Compare CSV Data
DiffDog Server can compare data in comma-separated, semicolon-separated, and tab- separated files (CSV, TSV files) against each other as well as against data in DBs. Files that meet the following criteria are eligible for comparison:
•Each line (row) must contain the same number of fields throughout the file. The file extension is not important.
•The field separators must be one of the following: comma, semicolon, or tab.
Since a CSV file is in fact tabular data, you can compare it with data from a database table, view, or custom recordset.
You can compare CSV files in the same two ways as you compare DB data:
•Set up the comparison job in the client or server config file by using [datasource] and [datadiff].
•On Windows, create the comparison job in DiffDog Enterprise and save it as a .dbdif files, then run the job on the server.
You can use either method to also compare CSV data against DB data. Both methods are described in more detail below.
Comparison in the config file
A CSV comparison can be set up in either the client config file or server config file as follows.
1.Add a data source that represents the "left" side of comparison to the configuration file. For CSV files, a typical data source would look like this.
[datasource:left_data]
type=csv
path=C:\left.csv
separator=comma
key-columns-by-ordinal=1
has-header-row=false
2.Add the second data source (the "right" side of the comparison).
[datasource:right_data]
type=csv
path=C:\right.csv
separator=comma
key-columns-by-ordinal=1
has-header-row=false
3.Add a data comparison job where you indicate what is the left and right data source, the columns to be compared, and other parameters. The map option lets you specify which columns take part in the comparison (the first and second columns, in this example).
[datadiff:reports]
left=left_data
right=right_data
map=1=>1,2=>2
output-mode=xml
In this example, the output of the CSV comparison is reported as XML, as shown by the output-mode=xml option. If the right side of the comparison is a database, you can also use output-mode=sql, and in this way you can obtain SQL scripts to merge data from the left to the right side. By default, the report is displayed at the command line, but you can optionally redirect it to a file, by adding the client-output-path option: client-output-path=/home/report.xml
4.Call the executable and run the data-diff command. In the code listing below, the configuration file is supplied using the --c option and the job name is supplied as the argument:
diffdogcmdlclient data-diff --c=client_config.ini reports
You can also set or override the output format for the comparison report at the command line, by adding the --output-mode option, for example:
diffdogcmdlclient data-diff --c=client_config.ini reports --output-mode=xml
Running comparisons created in DiffDog Enterprise (Windows only)
This option uses a comparison file (in .dbdif format) created with DiffDog Enterprise. To run the .dbdif file, DiffDog Server must run on Windows. This is because the .dbdif files created with DiffDog store paths using Windows syntax.
To run the comparison, do the following:
1.Create the .dbdif file in DiffDog Enterprise.
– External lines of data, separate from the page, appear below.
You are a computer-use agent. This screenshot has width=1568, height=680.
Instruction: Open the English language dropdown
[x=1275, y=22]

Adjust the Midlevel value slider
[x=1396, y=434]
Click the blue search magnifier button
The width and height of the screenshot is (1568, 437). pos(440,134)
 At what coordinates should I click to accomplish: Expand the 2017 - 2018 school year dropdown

See the DiffDog user manual for instructions about how to do this.
2.On the server side, use either the server or client executable to call the run command:
diffdogserver run <dbdiff-file>
diffdogcmdlclient run <dbdiff-file>
Note the following points:
•For the comparison to run successfully, all the CSV file paths that were added on the desktop machine must be valid on the server machine.
•If database connections are involved, the server machine must be configured and capable of handling the connection. For example, if the .dbdif file includes a connection that requires on ODBC driver from the database vendor, then that driver must be installed on the server machine. See Supported Databases.